Senator Obama is that man. He is the product of an interracial and international marriage (his father was Kenyan, his mother was Kansan). He used drugs as a teenager and got involved with gangs. But he also went to college (Columbia University) and law school (Harvard, where he was President of the Harvard Law Review, the first African-American in the position) because he worked hard, played by the rules, changed his life around, and believed in the American Dream. He was a practicing Muslim in his youth, and converted to Christianity, and is as devout as any evangelical.
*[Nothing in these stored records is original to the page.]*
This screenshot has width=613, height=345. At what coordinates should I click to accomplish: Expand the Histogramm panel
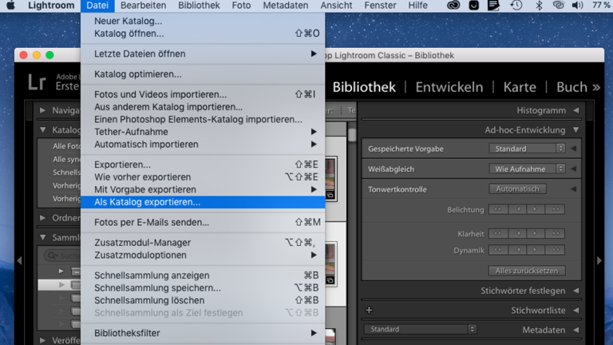coord(575,110)
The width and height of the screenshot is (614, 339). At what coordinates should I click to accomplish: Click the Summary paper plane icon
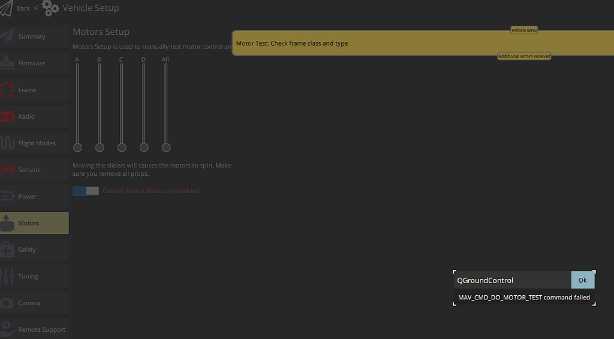pos(7,37)
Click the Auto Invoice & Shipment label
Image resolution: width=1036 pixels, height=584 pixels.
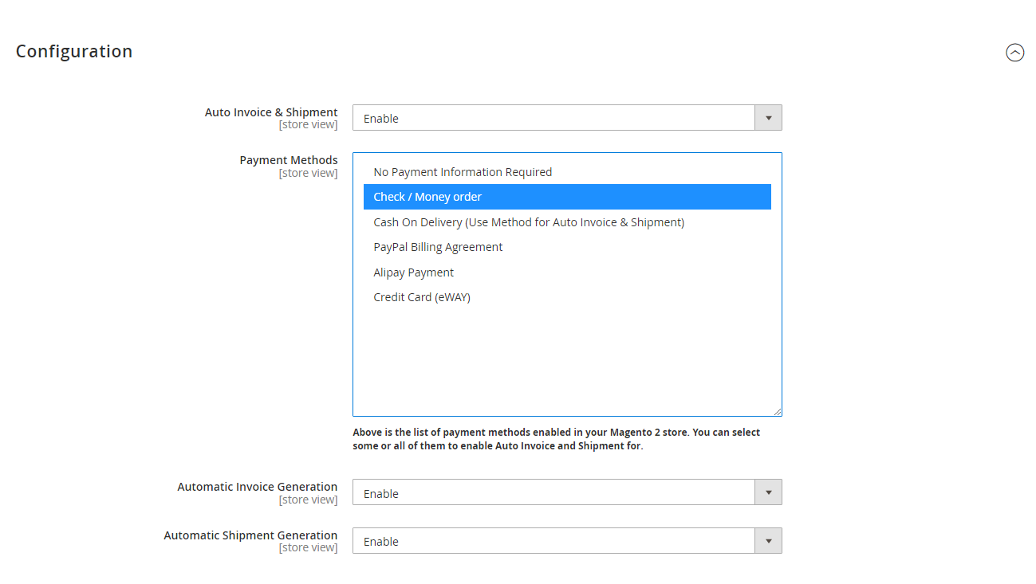tap(271, 112)
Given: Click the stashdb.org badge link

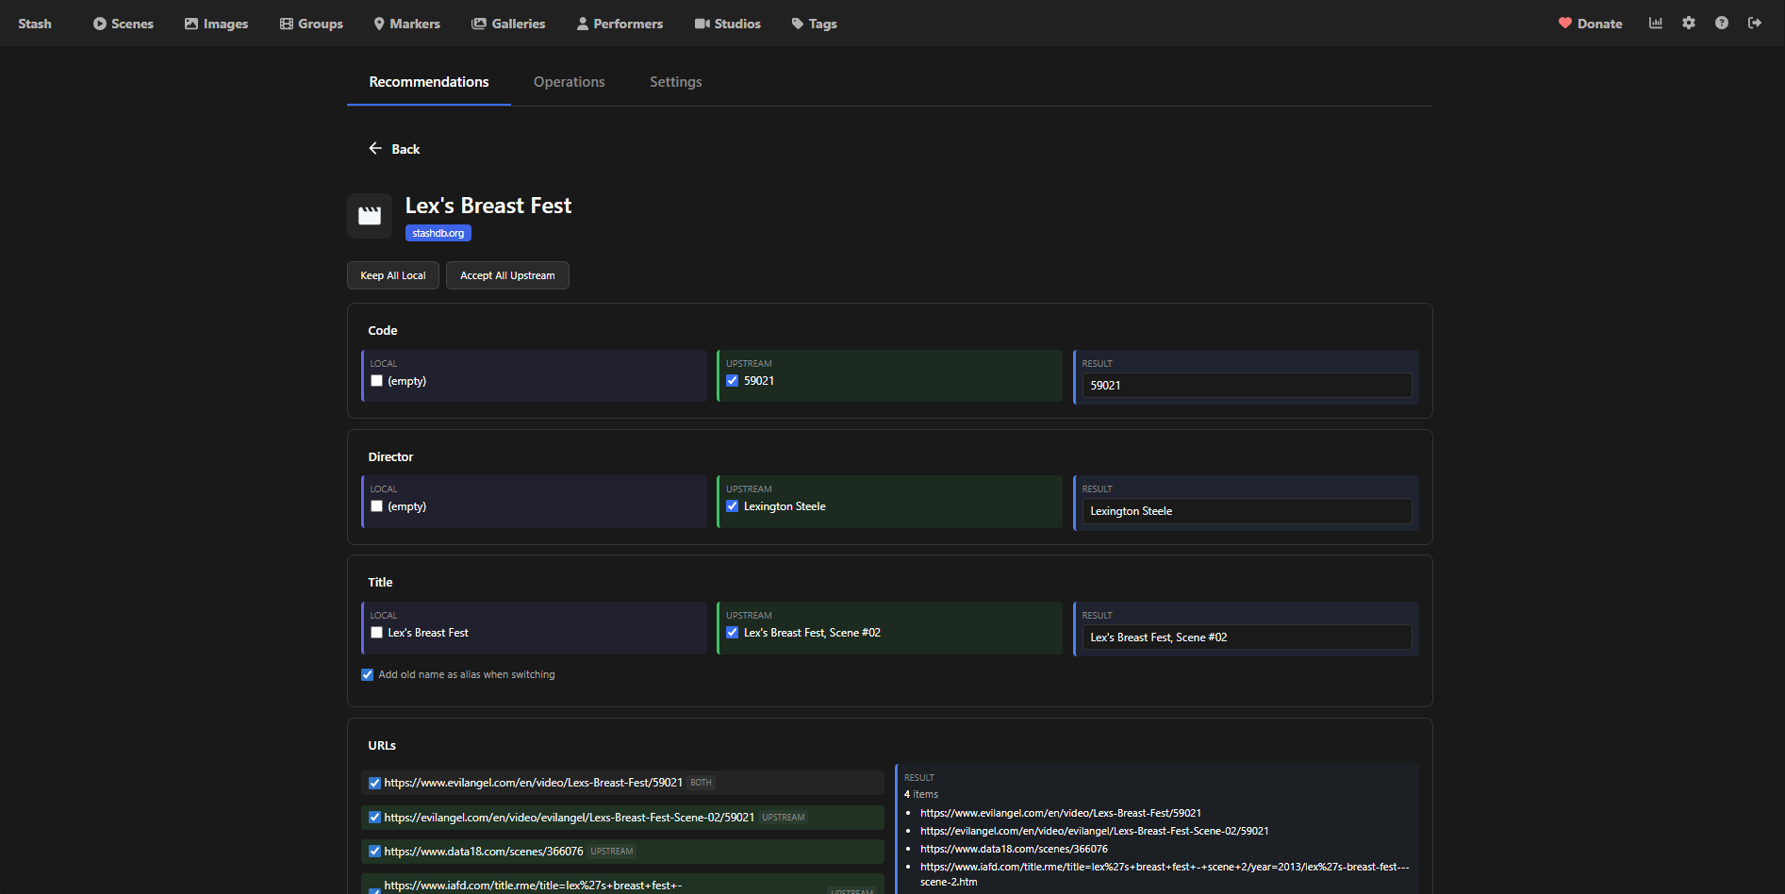Looking at the screenshot, I should (x=438, y=233).
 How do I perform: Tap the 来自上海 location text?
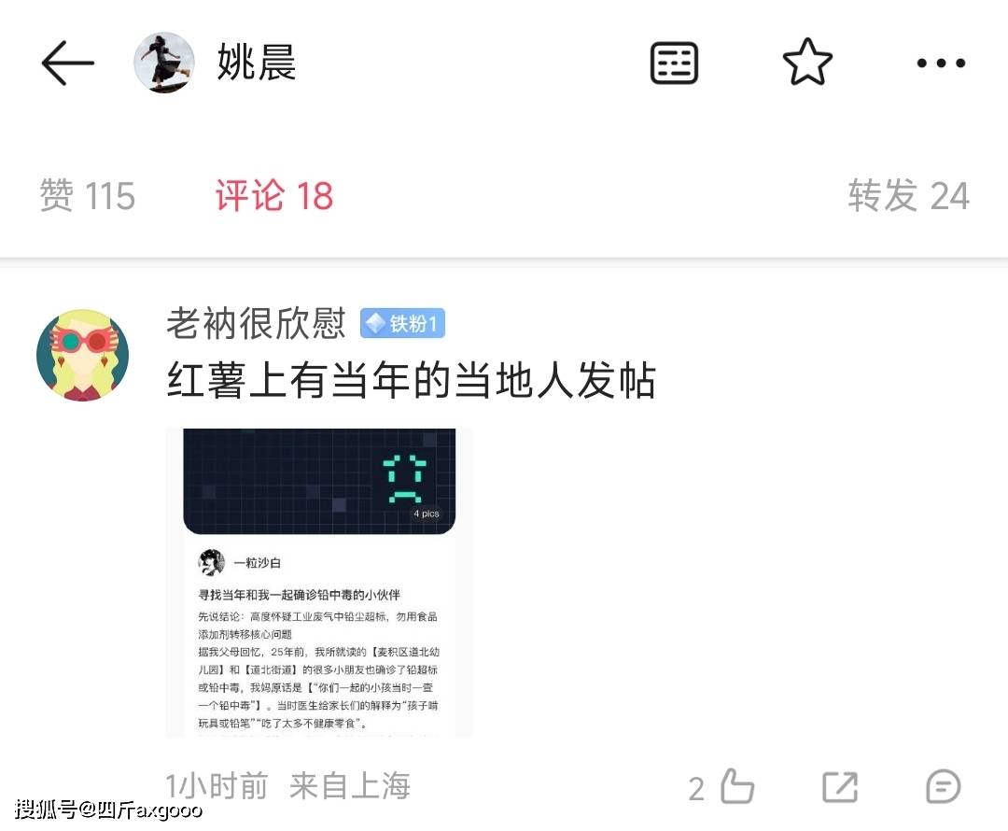coord(350,785)
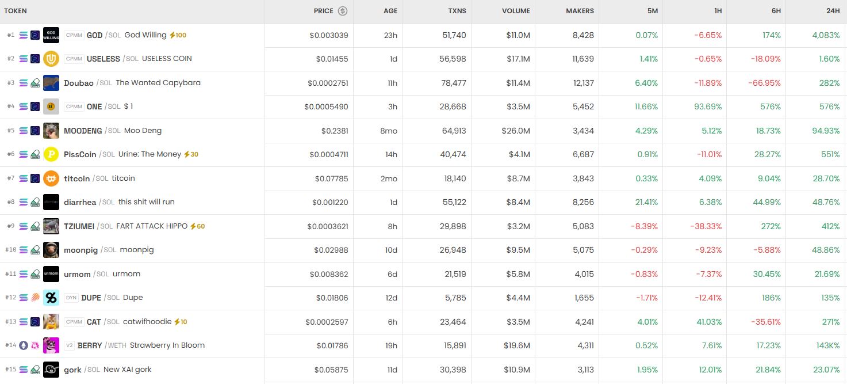Click the gork token logo
Image resolution: width=847 pixels, height=384 pixels.
click(51, 370)
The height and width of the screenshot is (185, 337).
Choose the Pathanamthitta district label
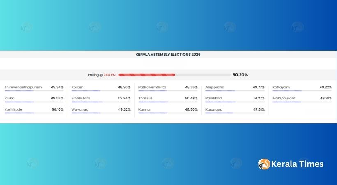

He moved to Chicago and New York after law school, not to seek big money, but to help the little guy by being a civil rights lawyer and then creating a voter registration initiative that registered 100,000 people in 1992 in Chicago. He has lived the lives of Americans from all walks of life and understands the issues that we all face. But through all the pain (his father left the country when he was two and Obama never saw him again), he never lost hope; even with a "funny name," this skinny kid is a United States Senator from the Land of Lincoln. In all the poverty that he has seen, he still believes that anyone in America can get ahead. With racism and intolerance subtly permeating every institution in our country, Senator Obama sees a world where African-Americans stop viewing intellectualism as "white" and where white people become better by working with and learning from their black friends. Senator Obama is the embodiment of the American character and the country needs him to lead.

Or makes good points about the political ramifications of Senator Obama's age and experience in comparison to other "lucky" Presidents like Wilson and Carter. But the winds are changing, and Senator Obama has only beaten the odds and pulled major upsets (he was running fourth in the Dmeocratic primary polls in Illinois until the primary and won a decisive majority in a large field). Senator Obama, even before the GOP changed candidates and the sex scandal with Jack Ryan came out, was ahead of his opponent by 22 points, before he was well-known. Senator Obama stuns people; he stuns me. I still believe in an America that challenges the conventional wisdom, embodied by Charlie Cook (whom I think is brilliant), and surprises the world. We have a choice in our party in 2008; do we want to win an election, do we want to defeat the Republicans, do we want to govern effectively, or do we want to change the world for the better? I want to do all of these things, and I strongly believe that there is no one in our party better suited than Senator Obama to accomplish them.

Maybe it is too early for Senator Obama, and maybe he will fail. But maybe he won't, and maybe we will see an America again that amazes us all, and makes us believe in miracles again.